I’ll start with the first of those additions. As usual, I’m the illustrator, of course.

I was flying toward Oakland International Airport late at night, passing over the brooding mass of the craggy Sierra Nevada mountains, draped in snow, marching slowly eastward like ranks of a determined army of giant ghosts below. The pilot had just announced we were beginning our descent for landing. I know not how long I was staring downward, but then suddenly realized I was lost. Must have spaced out because I couldn’t recognize any pattern in the thousands of lights below. It certainly wasn’t the Bay Area. Manteca? Stockton? Certainly not Livermore. No sign of distant light to the north which would be Sacramento. Then I suddenly realized we must be over the western slopes of the Sierra and its foothills and those tens of thousands of acres lit up down there must be exurban sprawl, most of the lights shining up from under the trees.
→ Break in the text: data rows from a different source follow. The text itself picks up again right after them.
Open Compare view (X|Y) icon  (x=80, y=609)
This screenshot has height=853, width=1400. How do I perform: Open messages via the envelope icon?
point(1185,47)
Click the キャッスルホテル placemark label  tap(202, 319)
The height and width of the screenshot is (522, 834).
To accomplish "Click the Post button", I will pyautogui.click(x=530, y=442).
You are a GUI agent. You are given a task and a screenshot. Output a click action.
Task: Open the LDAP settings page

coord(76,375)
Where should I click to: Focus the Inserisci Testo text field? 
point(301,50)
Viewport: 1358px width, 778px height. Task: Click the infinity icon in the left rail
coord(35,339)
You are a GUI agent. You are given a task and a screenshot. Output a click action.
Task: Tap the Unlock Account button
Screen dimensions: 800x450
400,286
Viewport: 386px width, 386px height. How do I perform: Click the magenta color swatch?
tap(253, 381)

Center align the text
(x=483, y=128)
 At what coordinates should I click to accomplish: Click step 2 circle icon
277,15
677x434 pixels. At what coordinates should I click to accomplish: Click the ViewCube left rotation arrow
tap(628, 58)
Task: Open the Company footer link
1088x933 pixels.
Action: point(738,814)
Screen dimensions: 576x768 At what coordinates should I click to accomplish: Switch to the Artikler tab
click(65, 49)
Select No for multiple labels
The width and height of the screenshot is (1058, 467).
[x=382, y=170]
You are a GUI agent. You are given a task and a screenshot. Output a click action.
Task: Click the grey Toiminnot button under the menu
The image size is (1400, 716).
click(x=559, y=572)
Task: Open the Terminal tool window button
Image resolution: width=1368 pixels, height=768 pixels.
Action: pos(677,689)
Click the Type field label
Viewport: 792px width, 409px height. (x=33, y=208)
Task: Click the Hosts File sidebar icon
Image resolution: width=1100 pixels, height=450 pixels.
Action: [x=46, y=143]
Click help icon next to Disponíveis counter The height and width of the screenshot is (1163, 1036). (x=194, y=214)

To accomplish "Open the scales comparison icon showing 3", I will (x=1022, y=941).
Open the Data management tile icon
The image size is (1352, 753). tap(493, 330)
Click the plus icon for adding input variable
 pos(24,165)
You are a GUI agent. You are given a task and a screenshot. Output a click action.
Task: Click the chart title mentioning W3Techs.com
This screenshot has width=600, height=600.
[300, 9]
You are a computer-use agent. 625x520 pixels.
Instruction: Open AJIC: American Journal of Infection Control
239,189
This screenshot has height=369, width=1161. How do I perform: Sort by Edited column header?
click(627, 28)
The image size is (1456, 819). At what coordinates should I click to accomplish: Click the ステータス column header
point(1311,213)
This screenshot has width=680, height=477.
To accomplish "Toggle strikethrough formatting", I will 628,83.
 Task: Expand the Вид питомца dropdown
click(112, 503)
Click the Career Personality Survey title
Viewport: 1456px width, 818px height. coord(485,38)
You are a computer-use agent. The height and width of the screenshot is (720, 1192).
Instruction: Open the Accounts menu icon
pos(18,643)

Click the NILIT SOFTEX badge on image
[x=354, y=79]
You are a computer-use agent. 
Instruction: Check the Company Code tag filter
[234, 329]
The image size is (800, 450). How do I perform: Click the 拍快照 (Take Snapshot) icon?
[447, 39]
Well, if that isn’t flammable what is?!

But as for the mother of all conflagrations, like the gigantic “Wine Country Fires of 2017” and the “Oakland/Berkeley Hills fire of 1991” that destroyed 3,375 homes – the fires in October destroyed 4,700, a new record for California (non-earthquake fires) – ecocity design is a giant chunk of the solution.

That means compact development from, tiny village to city scale with everything most needed close together: residences, shops, jobs, food, renewable energy sources, recycling facilities, fire-fighting equipment and so on all close together. This is a vision of apartments and condos plus all the necessities and a lot of the graceful features of life, even at small scale. It means scant or no cars in the developed area. We are talking something like the compact European village with restful plaza, cozy hotel, post office, café, restaurant, general store, people on foot and seated, people-watching.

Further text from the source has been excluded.